The space usage depends on the maximum width of the tree. In the worst case, a complete binary tree may have roughly n / 2 nodes in the last level, so the worst case auxiliary space becomes O(n).

Test Cases

from collections import deque

class TreeNode:
    def __init__(self, val=0, left=None, right=None):
        self.val = val
        self.left = left
        self.right = right

class Solution:
    def findNearestRightNode(self, root, u):
        queue = deque([root])

        while queue:
            level_size = len(queue)

            for i in range(level_size):
                current = queue.popleft()

                if current == u:
                    if i == level_size - 1:
                        return None
                    return queue[0]

                if current.left:
                    queue.append(current.left)

                if current.right:
                    queue.append(current.right)

        return None

sol = Solution()

# Example 1
n4 = TreeNode(4)
n5 = TreeNode(5)
n6 = TreeNode(6)
n2 = TreeNode(2, None, n4)
n3 = TreeNode(3, n5, n6)
n1 = TreeNode(1, n2, n3)

assert sol.findNearestRightNode(n1, n4) == n5  # nearest right exists

# Example 2
n2b = TreeNode(2)
n4b = TreeNode(4, n2b, None)
n3b = TreeNode(3, None, n4b)

assert sol.findNearestRightNode(n3b, n2b) is None  # rightmost node

# Single node tree
single = TreeNode(1)

assert sol.findNearestRightNode(single, single) is None  # only node

# Complete tree
a4 = TreeNode(4)
a5 = TreeNode(5)
a6 = TreeNode(6)
a7 = TreeNode(7)
a2 = TreeNode(2, a4, a5)
a3 = TreeNode(3, a6, a7)
a1 = TreeNode(1, a2, a3)

assert sol.findNearestRightNode(a1, a5) == a6  # across subtrees
assert sol.findNearestRightNode(a1, a7) is None  # last node in level

# Left skewed tree
l4 = TreeNode(4)
l3 = TreeNode(3, l4, None)
l2 = TreeNode(2, l3, None)
l1 = TreeNode(1, l2, None)

assert sol.findNearestRightNode(l1, l3) is None  # single node level

# Right skewed tree
r4 = TreeNode(4)
r3 = TreeNode(3, None, r4)
r2 = TreeNode(2, None, r3)
r1 = TreeNode(1, None, r2)

assert sol.findNearestRightNode(r1, r3) is None  # single node level

# Sparse tree
s7 = TreeNode(7)
s5 = TreeNode(5, None, s7)
s4 = TreeNode(4)
s3 = TreeNode(3, s4, None)
s2 = TreeNode(2, None, s5)
s1 = TreeNode(1, s2, s3)

assert sol.findNearestRightNode(s1, s4) == s7  # sparse structure
Test Why
Example 1 Validates standard nearest-right lookup
Example 2 Validates rightmost node handling
Single node tree Tests smallest possible input
Complete tree Tests normal balanced traversal
Complete tree, last node Ensures null return for level end
Left skewed tree Tests levels containing one node
Right skewed tree Tests asymmetric structure
Sparse tree Tests missing children handling

Edge Cases

Single Node Tree

A tree containing only one node is the smallest valid input. In this case, the node has no neighbors on its level. A careless implementation might incorrectly access an empty queue after processing the node. The solution handles this correctly because the node is recognized as the last node in its level and immediately returns None.

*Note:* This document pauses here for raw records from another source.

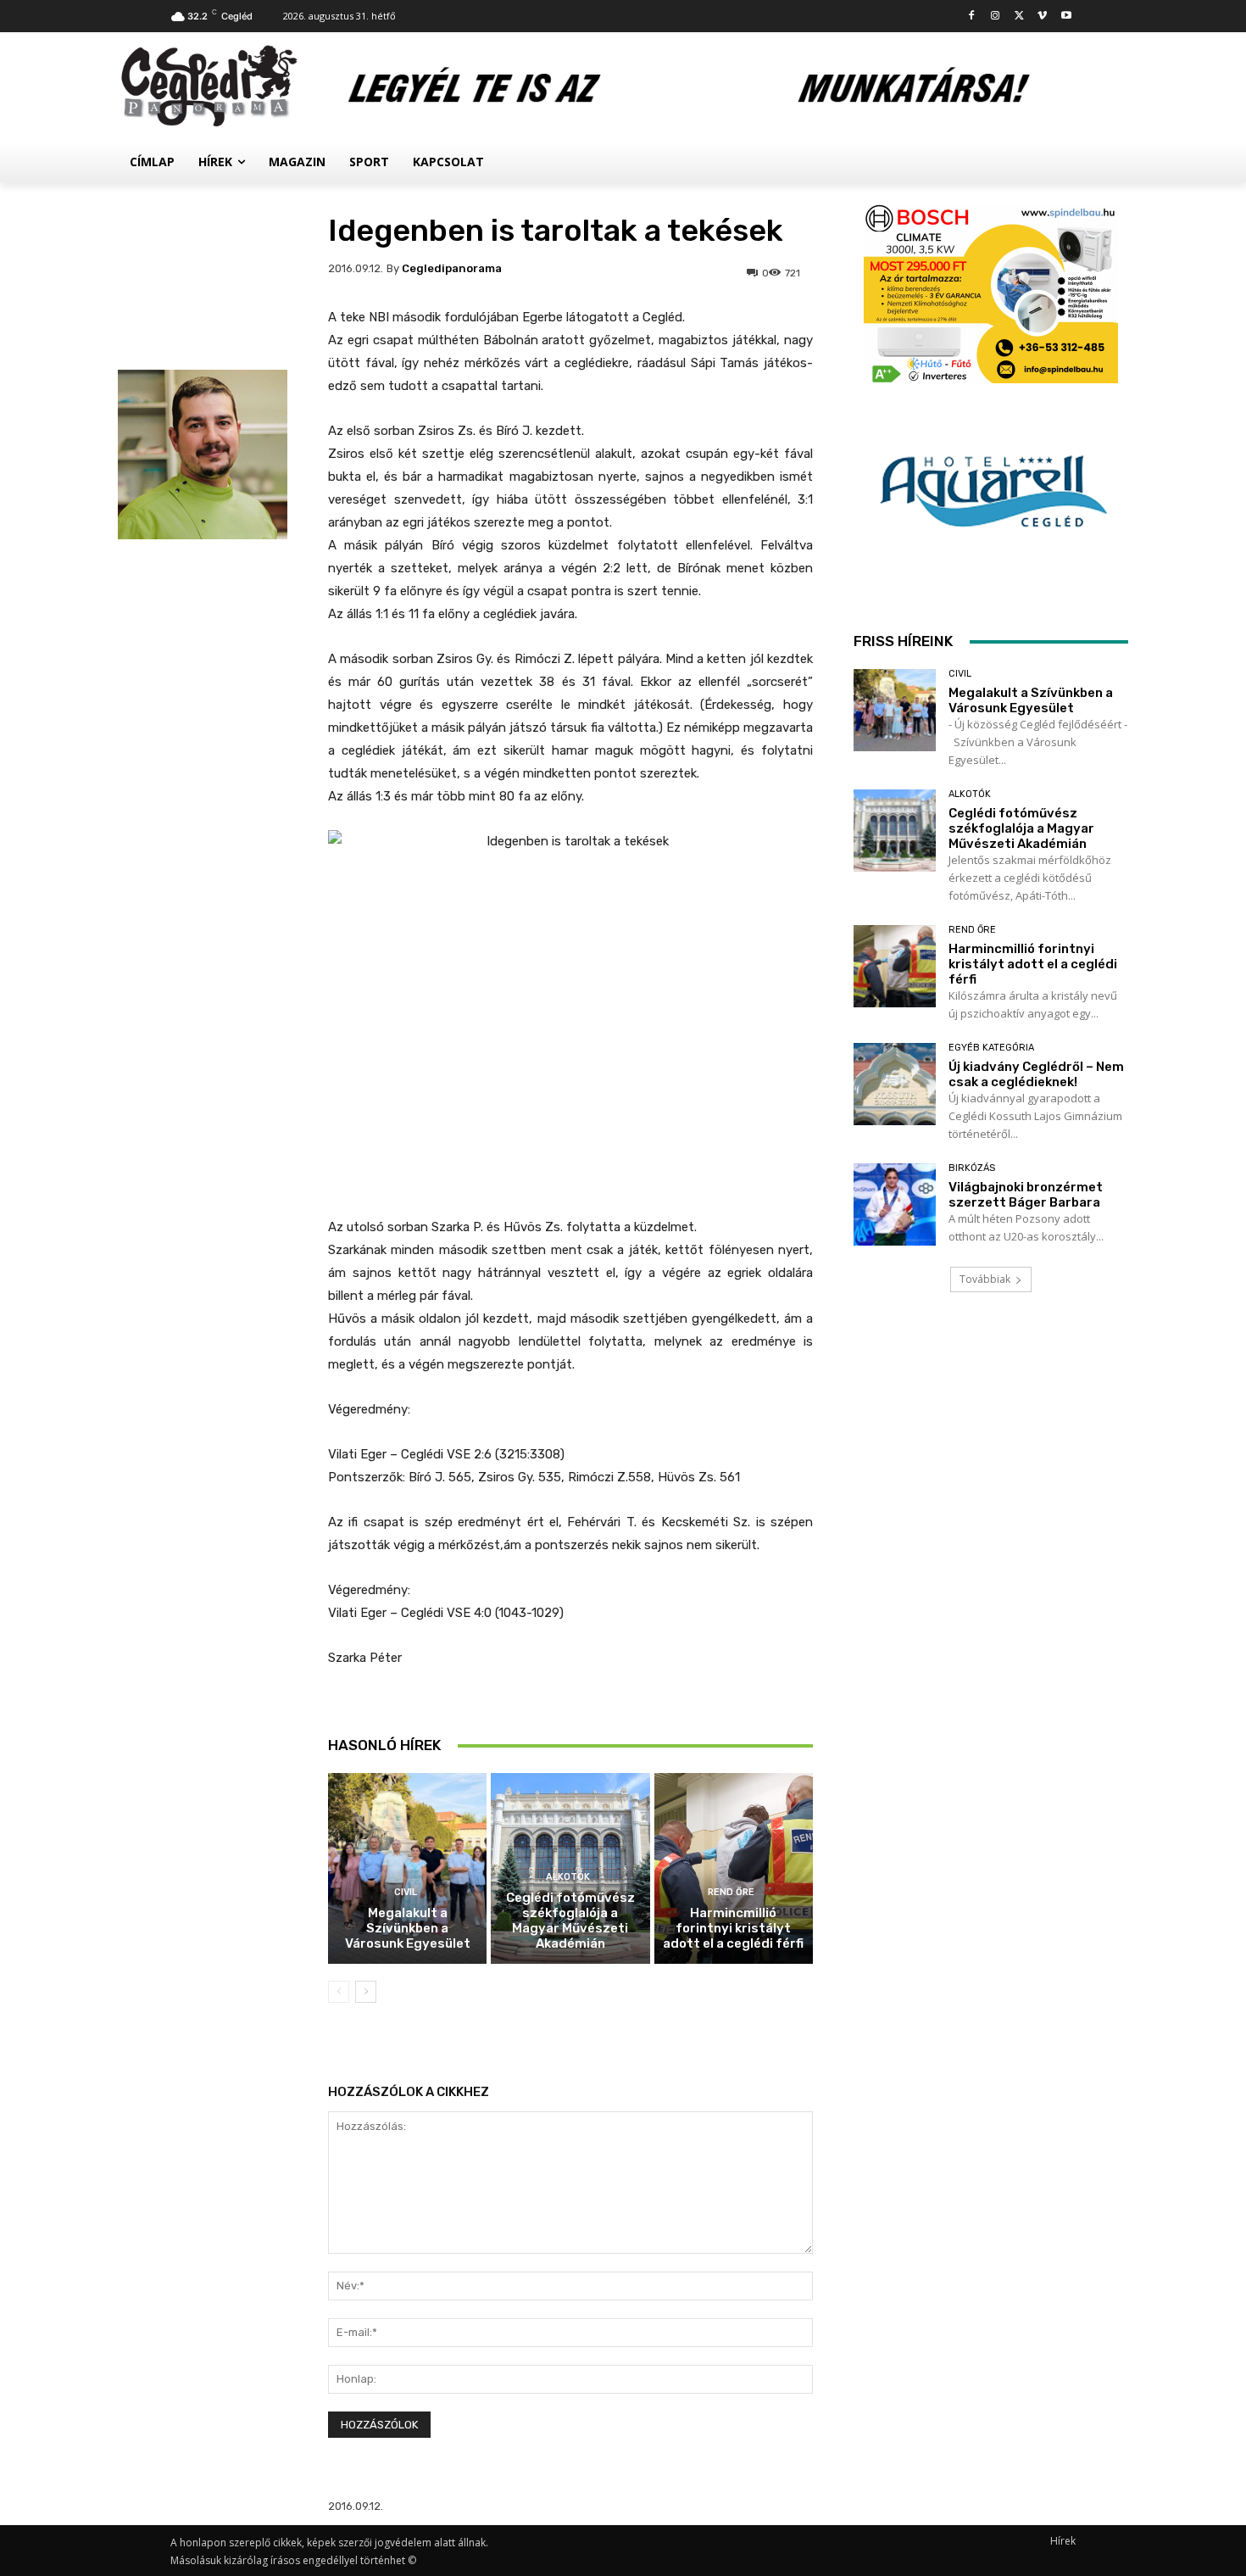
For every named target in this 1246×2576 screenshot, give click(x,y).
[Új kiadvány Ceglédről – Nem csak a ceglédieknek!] (895, 1084)
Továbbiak (985, 1279)
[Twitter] (1019, 16)
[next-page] (365, 1992)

Target Node Is Rightmost in Its Level

This is the most important edge case in the problem. If u is the final node in its level, there is no valid answer. The implementation explicitly checks:

i == level_size - 1

This guarantees that we never incorrectly return a node from the next level.

Sparse Trees With Missing Children

Binary trees are not always complete. Some nodes may have only one child or no children. A naive implementation that assumes both children always exist could crash or produce incorrect ordering. The solution safely checks:

if current.left:

and

if current.right:

before adding children to the queue.

Extremely Deep Trees

The tree may contain up to 10^5 nodes and may become heavily skewed. Recursive DFS solutions risk stack overflow in languages with limited recursion depth. The iterative BFS approach avoids recursion entirely, making it safe for very deep trees.